Document segment

- - -

My Siri wishlist for WWDC24
With WWDC24 just around the corner, we’ll soon know a lot more about Apple’s plans for AI. Those plans likely extend across the entire Apple ecosystem, but I’m particularly excited about how Siri’s voice capabilities will evolve. Siri is obviously more than a voice assistant, and I suspect that its on-screen, multi-modal capabilities will be a big part of WWDC24, but its potential as a voice interface across the Apple ecosystem is, in my view, greatly under-appreciated.
I’m a happy Siri user, but I’ll admit that it has long lagged behind Google Assistant and Alexa across a wide variety of measures, and LLMs like ChatGPT have raised consumer expectations for what an AI assistant can do. Meanwhile, the opportunity for voice interfaces gets bigger and bigger. As I wrote in my last post, there are lots of everyday tasks and contexts where operating via a screen is prohibitively difficult or simply not the best way to get things done. What’s more, our on-screen experiences have in many cases degraded. To clearly see the consumer tech landscape for what it is (screen fatigue in general and the enshittification of consumer web in particular) is to see the opportunity for voice technology.
I originally wanted to write the bull case for Siri within the broader AI landscape, but I realized that I have neither the expertise nor the patience to do so. Instead, I’ll share my rank-ordered Siri wishlist for WWDC24:
- Top billing. Demonstrate that voice is getting the investment it deserves. Voice is a common interface across all of Apple’s major device categories—a through-line in the user experience. It can and should be insanely great.
- Better speech recognition, especially in suboptimal audio conditions. Also, better awareness of suboptimal audio conditions. I’d much rather be asked to repeat myself than have Siri respond to something other than my intended prompt. Not feeling properly heard (and/or understood, see below) is the biggest complaint I hear about Siri.
- Better comprehension, specifically a stronger grasp of semantics. Asking Siri “what can you help me with?” and “What are some things you can help me with?” should yield similar responses, but currently, they don’t.
- More voice actions through deeper integration with iOS and its apps. Reward those who use first-party apps, use those apps to demonstrate what’s possible through deeper integration, and make it easier for third-party developers to support similar functionality:
- “Play relaxing music for 15 minutes”

- - -

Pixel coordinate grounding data
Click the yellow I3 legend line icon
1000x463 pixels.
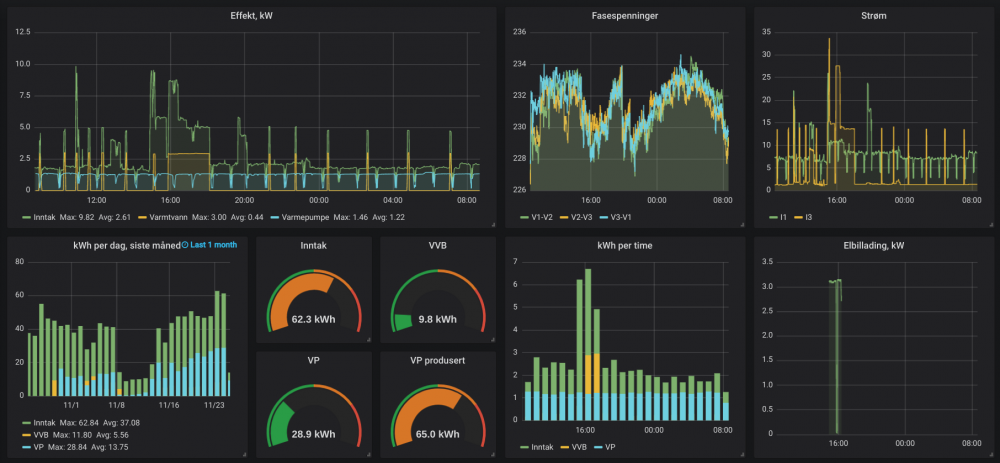799,217
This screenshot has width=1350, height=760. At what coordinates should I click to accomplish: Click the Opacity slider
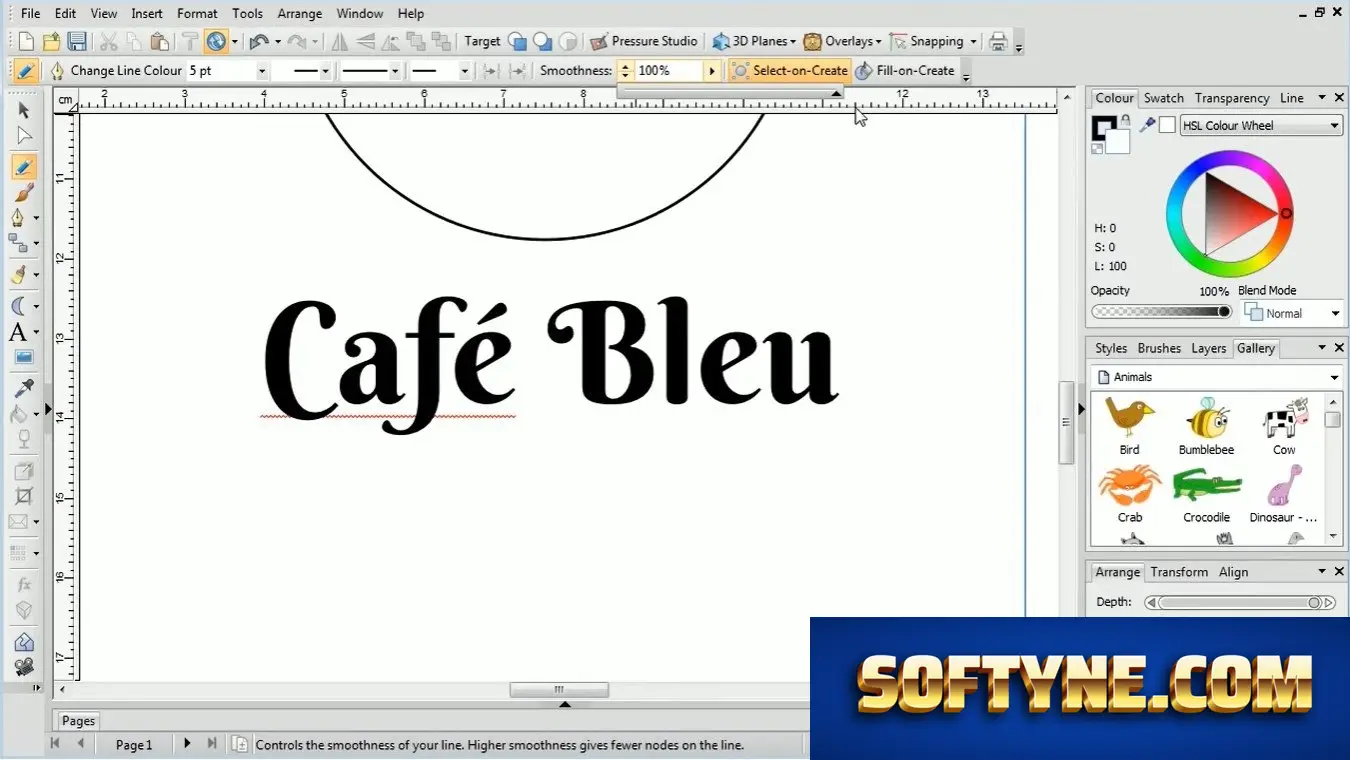[x=1161, y=312]
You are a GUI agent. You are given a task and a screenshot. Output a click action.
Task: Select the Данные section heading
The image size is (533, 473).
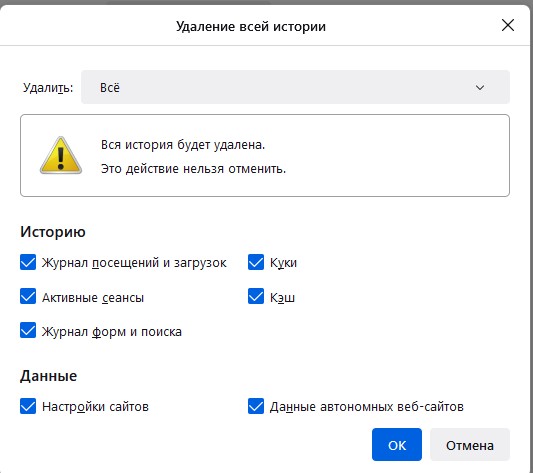pos(49,376)
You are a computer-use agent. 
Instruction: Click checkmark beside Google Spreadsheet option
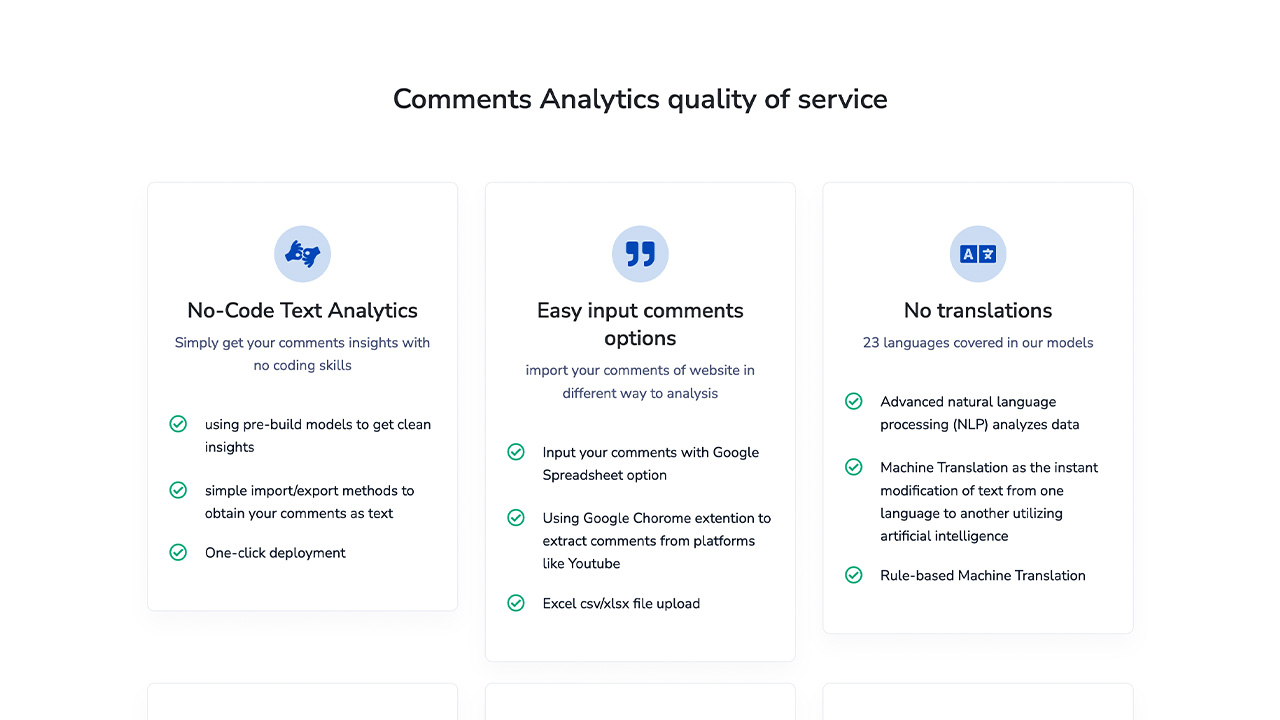[516, 452]
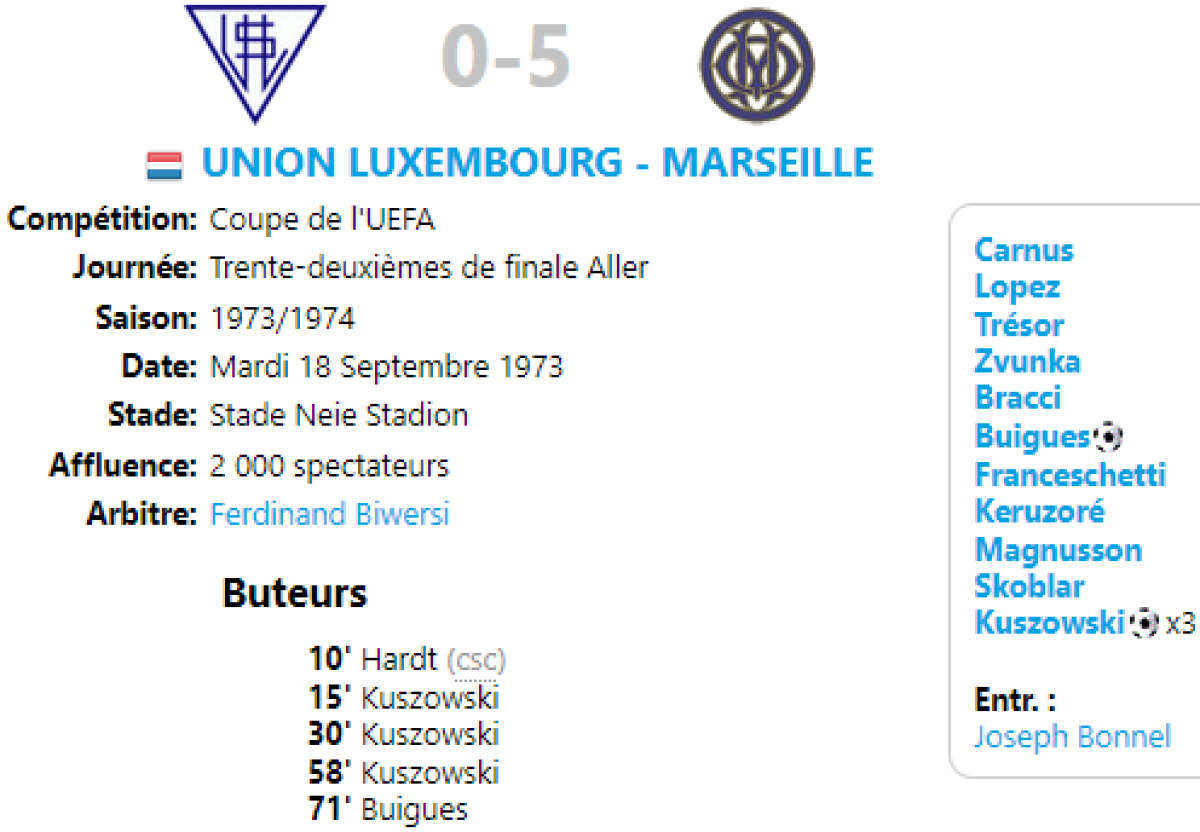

- - -

Requirement 1
According to the Siri wishlist post, why did the author end up sharing a ranked wishlist rather than writing the bull case for Siri that was first planned?
Requirement 2
Extend the Siri wishlist post from the point where it stops.

Output 1
The author realized that writing the bull case for Siri within the broader AI landscape would take expertise and patience the author doesn't have. A rank-ordered Siri wishlist for WWDC24 took its place.

Output 2
- “Show me photos of Mom”
- “Add a stop at a gas station within the next 30 miles, whichever adds the least amount of travel time.”
- “Summarize my latest emails”
- Better voice search, perhaps via an opt-in integration with a third-party LLM, similar to how we can choose a default search engine within a web browser. When my query exceeds the limits of Apple’s in-house knowledge graph, send the query (stripped of unnecessary personal data) to the LLM and read me the response. In other words, replace “Here are some web results I found” with “According to ChatGPT/Gemini/Claude…”
I imagine that WWDC24 will include announcements for multi-modal interaction, multi-turn interaction, and maybe even on-device processing. These are all great, for a variety of reasons (accessibility, privacy, response time, etc.). Perhaps we’ll even see more showy generative output a la OpenAI’s tell me a bedtime story about robots and love, but I doubt it. I think Apple realizes that the way it wins with AI is fundamentally different from the way OpenAI wins. Apple doesn’t need AI party tricks to retain and expand its market. The vast majority of consumers don’t need or want fluid, human conversations with AI; they want reliable and mostly transactional conversations that streamline everyday tasks.
To sum it up, I hope WWDC24 conveys deeper commitment to nailing the basics of voice-based AI. This may not wow the technorati, but playing the long game rarely does.